— SET TASK 1 —
Render this sentence from the forum post on abstinence-only education in Spanish: "Interpreting meaning out of that is always going to be subjective."
— SET TASK 2 —
Which words or phrases does the forum post on abstinence-only education set in quotation marks? List every one.
— SET TASK 3 —
Write the next part of the forum post on abstinence-only education, picking up after its final sentence.

— DOCUMENT SECTION —
-- begin --
Yup. Again with the whole confusing data and conclusions bit. Data is just data. It's raw bits of fact. Interpreting meaning out of that is always going to be subjective. I'll also point out that I didn't use that study to argue that abstinence only education "worked", but that it didn't "not work" any better or worse than the alternatives.
Your wording and your entire view of that issue is the result of the "spin" on the data. If you're looking for evidence that AO doesn't work, you found it. But if you were looking for evidence in that study that AO did just as good a job as contraceptive based education, you'd find that as well wouldn't you? That was the point which I kept trying to explain and you kept failing to grasp. I did not start a thread extolling the virtues of abstinence only education. Heck. I'm an avowed hedonist Joph. I'm of the opinion we should be teaching the teenage girls of today how to ride a stripper pole and providing them with real "sex eduction" so that there will be vastly more young adult women out there working in the adult industry and thus increase the odds of my harem plan coming to fruition. But that's just me...
-- end --
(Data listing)
-- begin --
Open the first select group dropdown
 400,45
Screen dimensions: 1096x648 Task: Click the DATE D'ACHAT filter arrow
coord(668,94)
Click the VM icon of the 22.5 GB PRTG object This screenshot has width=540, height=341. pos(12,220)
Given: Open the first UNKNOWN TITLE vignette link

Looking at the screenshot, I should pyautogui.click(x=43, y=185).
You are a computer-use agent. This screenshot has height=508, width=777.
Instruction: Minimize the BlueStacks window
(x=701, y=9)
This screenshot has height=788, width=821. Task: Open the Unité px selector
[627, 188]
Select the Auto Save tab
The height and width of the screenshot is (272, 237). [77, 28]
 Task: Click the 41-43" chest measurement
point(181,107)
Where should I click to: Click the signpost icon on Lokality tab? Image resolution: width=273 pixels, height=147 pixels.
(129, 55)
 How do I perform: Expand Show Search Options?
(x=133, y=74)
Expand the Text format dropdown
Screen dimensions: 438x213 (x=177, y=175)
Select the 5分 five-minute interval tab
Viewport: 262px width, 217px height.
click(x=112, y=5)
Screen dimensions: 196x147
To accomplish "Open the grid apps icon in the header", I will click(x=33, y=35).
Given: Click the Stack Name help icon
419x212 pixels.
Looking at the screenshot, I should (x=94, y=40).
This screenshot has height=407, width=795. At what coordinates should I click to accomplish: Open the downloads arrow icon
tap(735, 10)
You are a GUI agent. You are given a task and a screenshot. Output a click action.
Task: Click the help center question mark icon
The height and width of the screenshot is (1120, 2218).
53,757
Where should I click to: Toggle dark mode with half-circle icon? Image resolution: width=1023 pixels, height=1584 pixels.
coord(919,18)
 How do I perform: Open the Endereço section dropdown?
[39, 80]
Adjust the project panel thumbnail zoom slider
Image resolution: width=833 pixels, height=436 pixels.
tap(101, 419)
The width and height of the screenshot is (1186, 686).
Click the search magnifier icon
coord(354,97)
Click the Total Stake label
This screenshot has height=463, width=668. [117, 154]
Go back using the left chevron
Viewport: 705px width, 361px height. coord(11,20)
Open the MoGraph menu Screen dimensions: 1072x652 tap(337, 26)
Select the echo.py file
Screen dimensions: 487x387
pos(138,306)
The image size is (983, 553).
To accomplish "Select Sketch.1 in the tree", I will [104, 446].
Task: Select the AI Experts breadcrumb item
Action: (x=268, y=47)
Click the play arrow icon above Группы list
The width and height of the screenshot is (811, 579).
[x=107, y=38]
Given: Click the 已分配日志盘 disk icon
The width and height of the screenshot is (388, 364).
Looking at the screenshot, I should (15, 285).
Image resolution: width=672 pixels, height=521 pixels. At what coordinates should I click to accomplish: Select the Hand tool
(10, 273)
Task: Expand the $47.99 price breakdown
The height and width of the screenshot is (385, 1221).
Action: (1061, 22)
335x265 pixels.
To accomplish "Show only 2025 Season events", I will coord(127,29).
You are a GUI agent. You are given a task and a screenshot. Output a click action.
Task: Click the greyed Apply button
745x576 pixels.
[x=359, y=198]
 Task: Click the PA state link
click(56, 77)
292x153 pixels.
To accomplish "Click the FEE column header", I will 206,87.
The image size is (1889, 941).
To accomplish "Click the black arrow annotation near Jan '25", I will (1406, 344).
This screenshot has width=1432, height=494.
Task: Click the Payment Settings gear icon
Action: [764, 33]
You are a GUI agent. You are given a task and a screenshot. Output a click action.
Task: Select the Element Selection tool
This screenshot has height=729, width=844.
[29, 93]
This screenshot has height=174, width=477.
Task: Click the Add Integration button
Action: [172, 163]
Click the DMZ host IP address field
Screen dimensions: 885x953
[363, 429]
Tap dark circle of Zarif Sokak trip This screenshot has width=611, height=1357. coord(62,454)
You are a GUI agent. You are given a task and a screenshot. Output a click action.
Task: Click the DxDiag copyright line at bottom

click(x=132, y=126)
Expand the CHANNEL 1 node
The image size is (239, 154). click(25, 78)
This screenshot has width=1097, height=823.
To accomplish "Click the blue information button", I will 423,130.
-- end --
— FINAL RESULT 1 —
Interpretar un significado a partir de eso siempre va a ser subjetivo.

— FINAL RESULT 2 —
"worked", "not work", "spin", "sex eduction"

— FINAL RESULT 3 —
I was only responding to the argument that AO didn't work or somehow was a disastrous and failed way to teach sex education. And guess what? Studies showing that kids taught AO versus contraceptive use didn't get pregnant or STDs at any higher rate proves that AO is "not" a failed way to do this.
Do you see how it wasn't me who was leading with his own assumptions Joph? I was merely pointing out that others were reading into the results of the study in question what they wanted to hear. I had no interest in that thread other than to point this out, yet you still seem to not get that it was *you* starting with an assumption and manipulating the data to match that assumption. Not me.
Again. I was not arguing that AO was "better" than contraceptive education. I just said that it was not any worse overall.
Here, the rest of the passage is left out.